### TEXT BLOCK
Oh My Tech: The (possible) death of the PC
Is the home PC taking up a lot of room and a thing of the past? Do I [throw it away]? Thanks.
As Bill Murray said in the movie "Stripes," "And then . . . depression set in."
This is one of the saddest questions I've had to answer. That's because it reminds me of the possibility that one day desktop computers may fade off into the horizon like 8-track cassettes and VHS decks.
That's a shame for me on a couple of levels. For one, some of the best and most gorgeous video games I've ever played and still play today are for the PC, not a video game console or a tablet. Secondly, a desktop computer is the still way to get the most powerful computing at home. While you may not need that kind of power for everyday tasks like surfing the web or writing emails, it's still the best hardware for getting complex jobs done like video editing and desktop publishing. Oh, and of course, it's best for gaming.
But the fact is, desktop computing has been on a steady decline, first due to laptop computers and then mobile computing. As mobile devices such as the iPhone, iPad and Android devices become more powerful, the need for desktop computers wanes.
Sales continue to show that this year will be the worst ever for desktop computers, according to research firms IDC and Gartner. Third-quarter sales for PC desktops dropped 8.6 percent from the same period last year, according to Gartner. IDC reported the decline was closer to 5.6 percent. Every quarter this year has reported a decline in PC sales compared to the same period last year. Meanwhile, Gartner reported that sales of Apple's Mac desktop computers also declined 2.3 percent.
Those figures are actually a little better than what those research firms predicted the third quarter would have been, but the numbers are still shrinking.
Earlier this year, IDC predicted that the sales of computer tablets like the iPad would finally overtake the sales of laptops by the end of the year and all of the PC market by 2015.
There's no question that the evolution of smartphones and tablets are the biggest factor for why desktop sales are sagging. Most people find that for their daily tasks, a mobile device is powerful and flexible enough. Even businesses are turning to tablets for their employees instead of desktop PCs.
But there's another big reason PC sales are declining Windows 8. Microsoft was hoping the newest version of its Windows operating system would be a game changer. Instead, it was mostly met with disappointment.

### WORK REQUEST A
According to the column on the decline of the PC, why does the writer find the reader's question so sad? Answer in one to three sentences.
### WORK REQUEST B
In the column on the decline of the PC, by what percentage did third-quarter desktop sales fall according to Gartner?
### WORK REQUEST C
Continue the column on the decline of the PC, beginning after its final sentence about Windows 8 being met mostly with disappointment.
The records that come next are separate material and have no connection to the column on the decline of the PC.

### DATA SECTION
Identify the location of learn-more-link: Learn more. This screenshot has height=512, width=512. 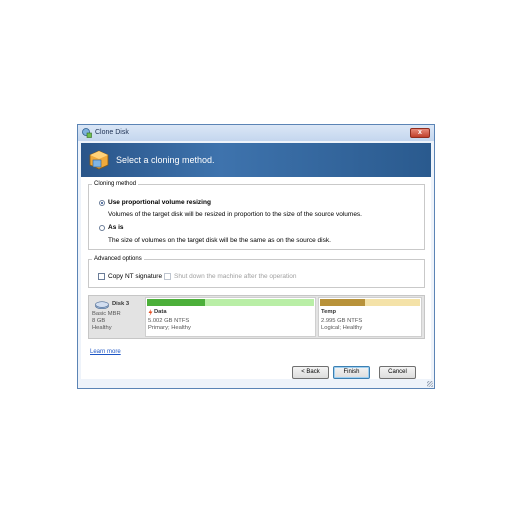
(106, 352).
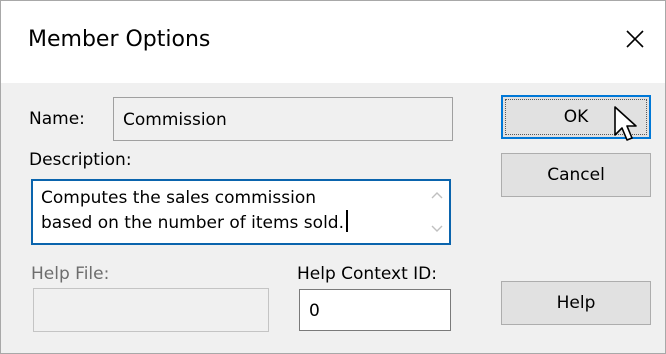 The width and height of the screenshot is (666, 354). What do you see at coordinates (437, 212) in the screenshot?
I see `description-scrollbar` at bounding box center [437, 212].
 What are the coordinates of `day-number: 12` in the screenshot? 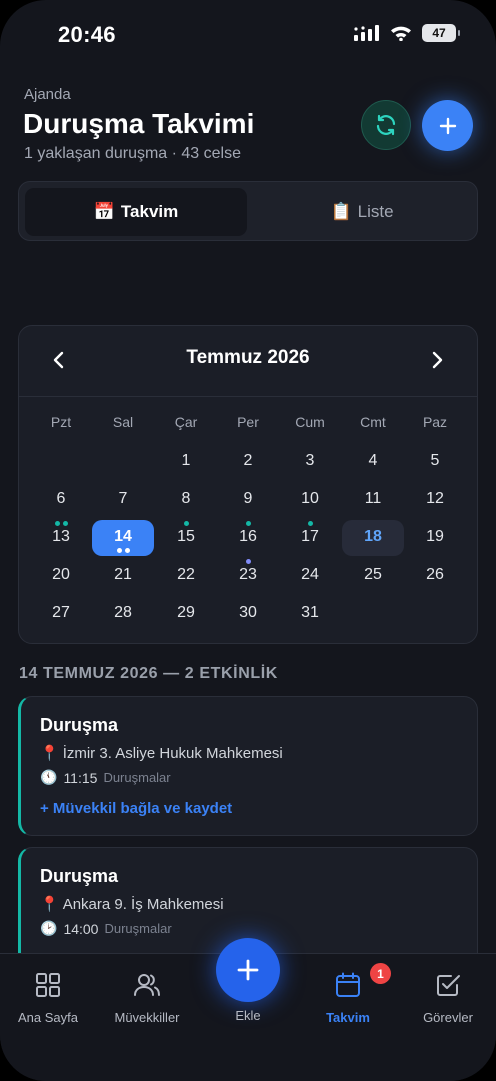 It's located at (435, 498).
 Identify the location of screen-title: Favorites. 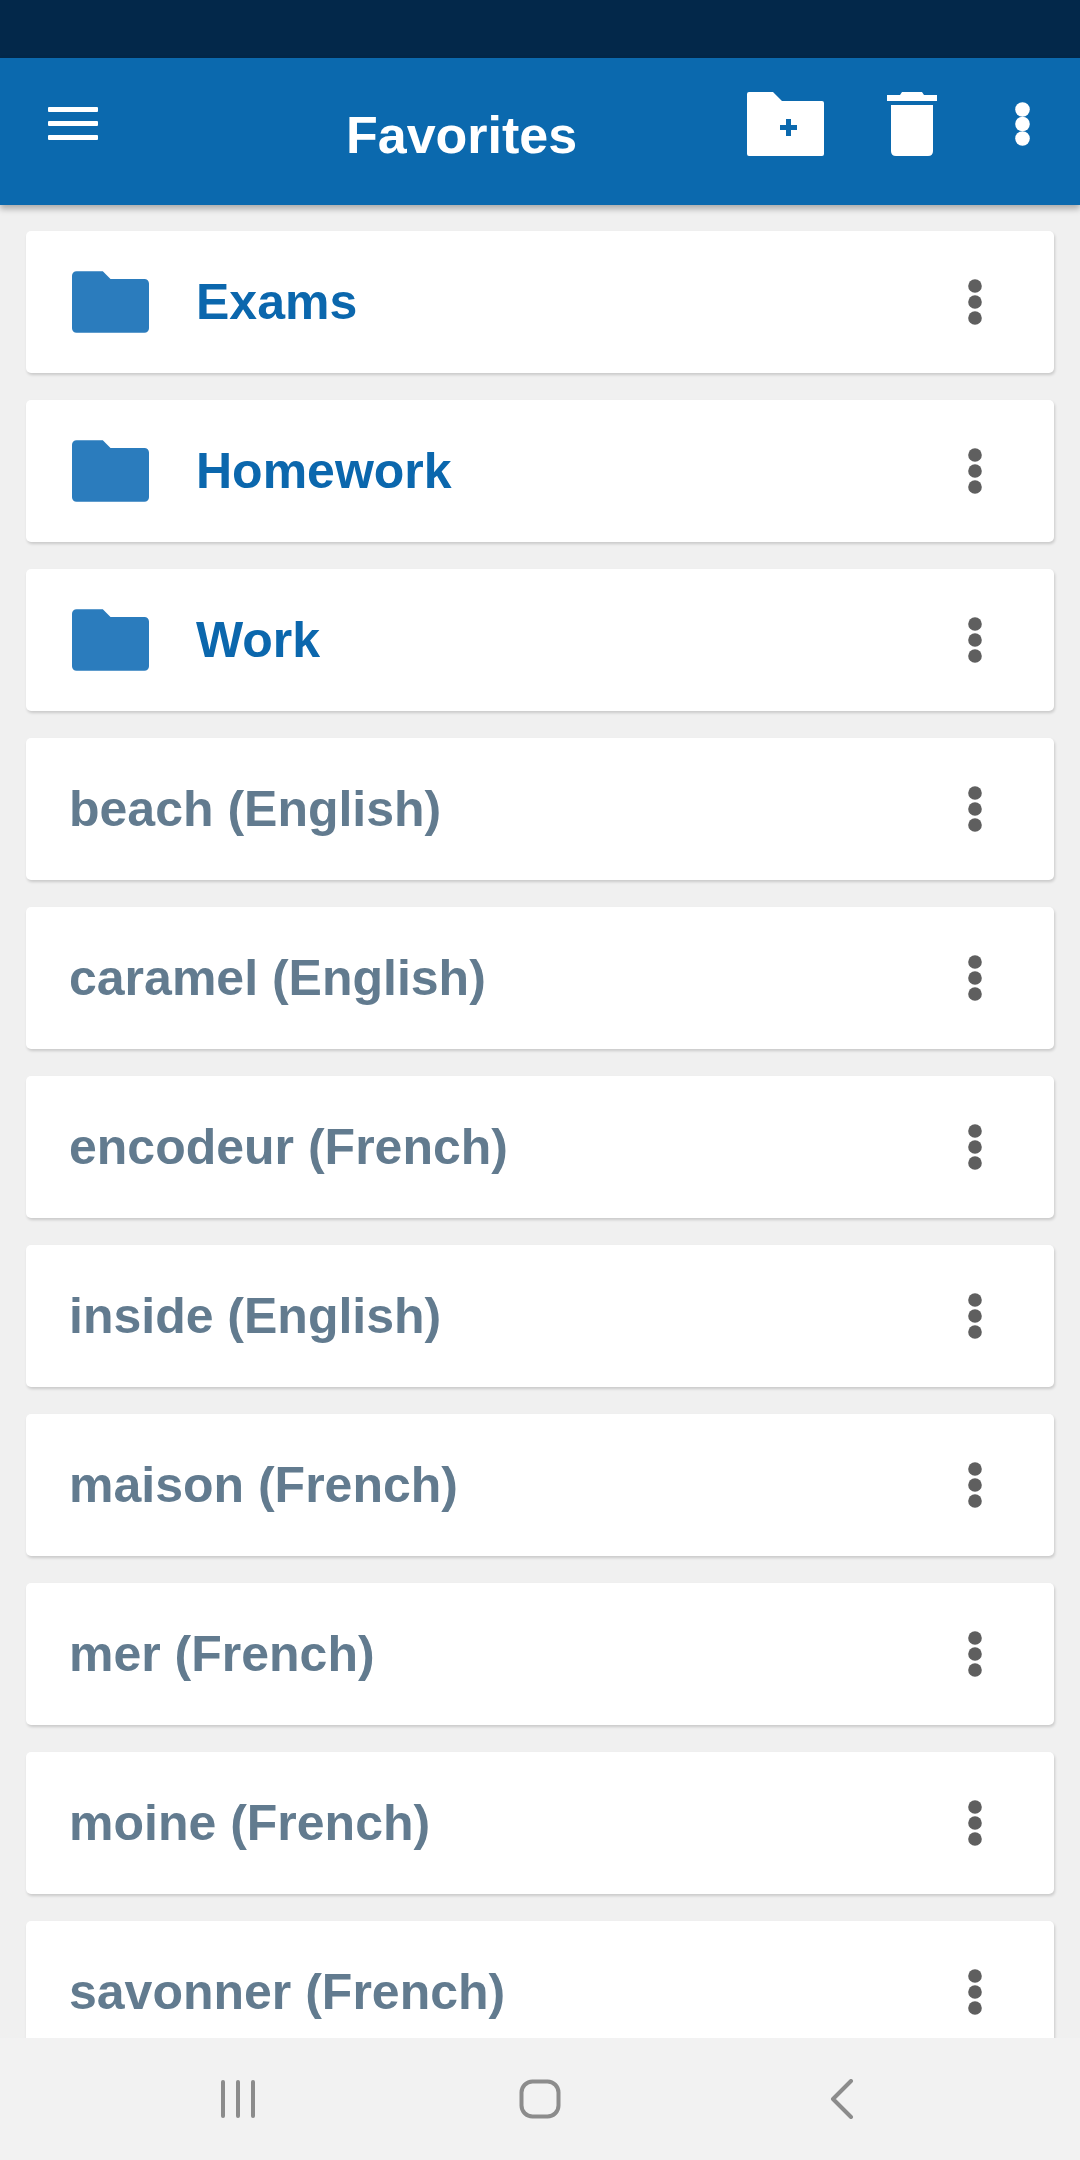
(462, 135).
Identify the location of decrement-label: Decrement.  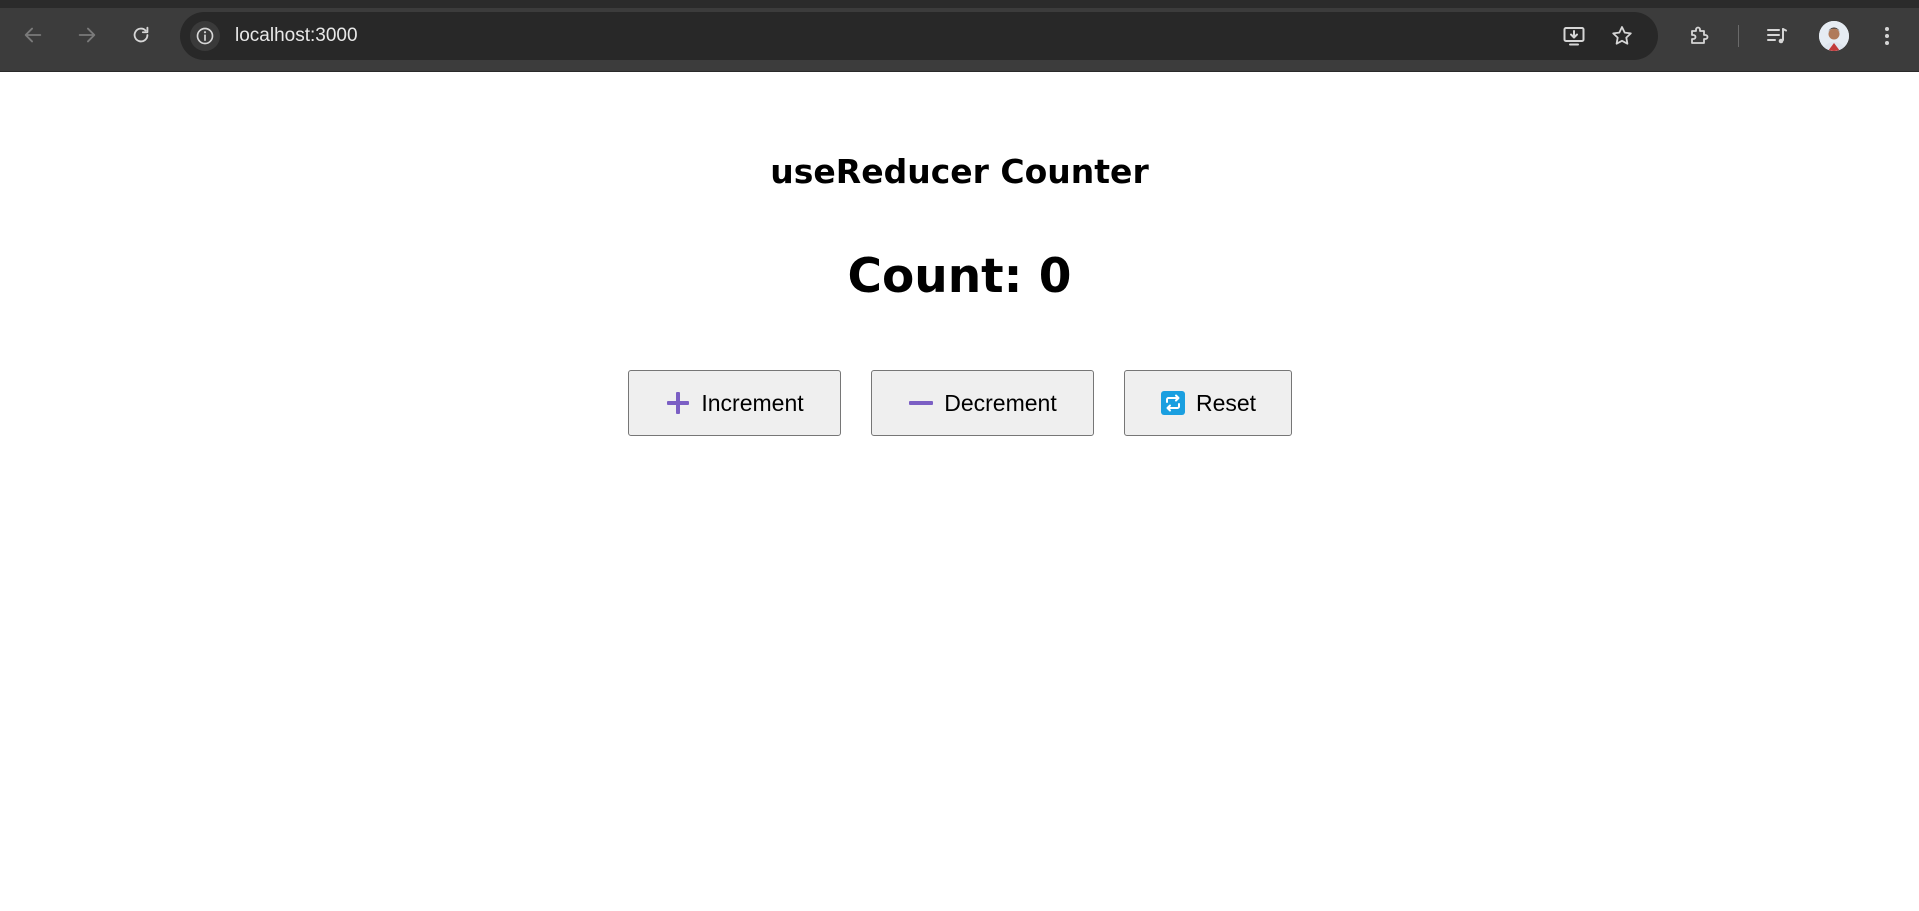
(1000, 402).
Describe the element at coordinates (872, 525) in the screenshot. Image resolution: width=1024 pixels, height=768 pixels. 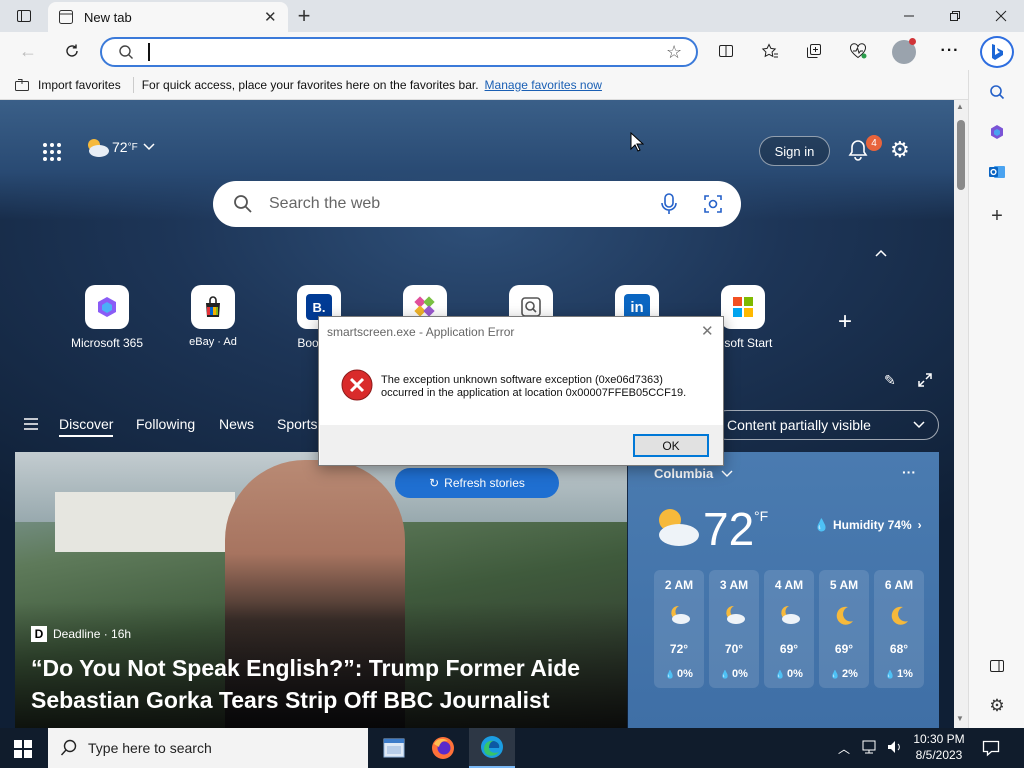
I see `humidity-label: Humidity 74%` at that location.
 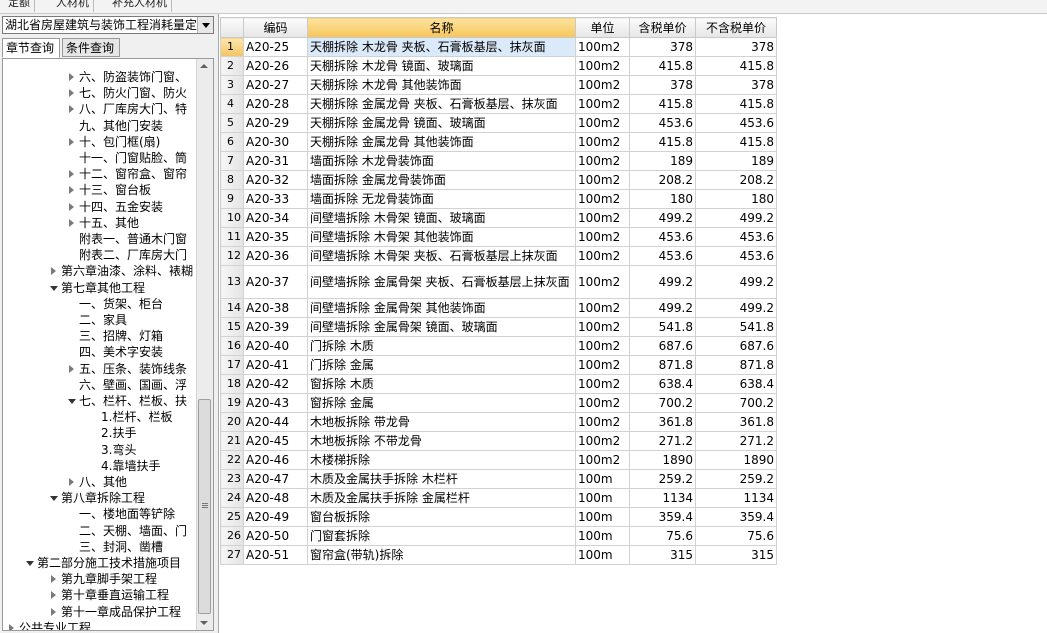 I want to click on price-without-tax-cell: 638.4, so click(x=736, y=384).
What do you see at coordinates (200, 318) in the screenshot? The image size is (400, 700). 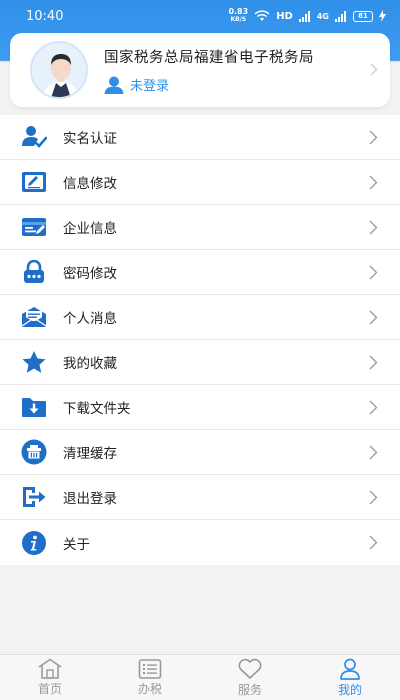 I see `menu-item-messages: 个人消息` at bounding box center [200, 318].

### EXERCISE OUTPUT A
The question reminds the writer that desktop computers may one day fade away, as 8-track cassettes and VHS decks did. The writer values the desktop because some of the best PC games are played on it. It also still offers the most powerful computing at home for demanding jobs such as video editing and desktop publishing.

### EXERCISE OUTPUT B
Gartner reported an 8.6 percent drop from the same period last year.

### EXERCISE OUTPUT C
Microsoft made a big decision: Thinking about the move to mobile devices, the company designed Windows 8 to be an operating system for both desktop and laptop computers and tablets. So it did away with the typical icons and directory tree of older versions of Windows in favor of the "Metro"-style interface of tiles, similar to the one used for the Xbox 360 and the new Xbox One. It's also the same interface for the Windows Phone platform. Microsoft also designed Windows 8 for touchscreens, again pointing to the merging of desktop computers and mobile devices.
Except fans of Windows looked at the new interface and gasped. It was too different, confusing and difficult to use. So much so that Microsoft put out a big update Windows 8.1 that made it easier to go back to the old Windows XP and 7 interface.
But the damage was already done. Microsoft's hopes that the new Windows would reignite the sales of PCs were dashed. Instead, they've continued to drop.
Now that I've expressed my innermost emotions about the possible death of the PC, let's go back to Dave's question.
Whether he should throw away his computer or not really depends on how powerful and new it is and whether it still gets the jobs done that he uses it for. If it is newer, then it still must be a fairly powerful machine, and it's worth keeping. But more importantly, if it still performs the tasks that he uses it for, perhaps he can keep it awhile longer. If those tasks have been replaced by a laptop or a mobile device like a tablet, then perhaps he can use the desktop for another reason, like as a second computer at home for the kids or for calculating home finances.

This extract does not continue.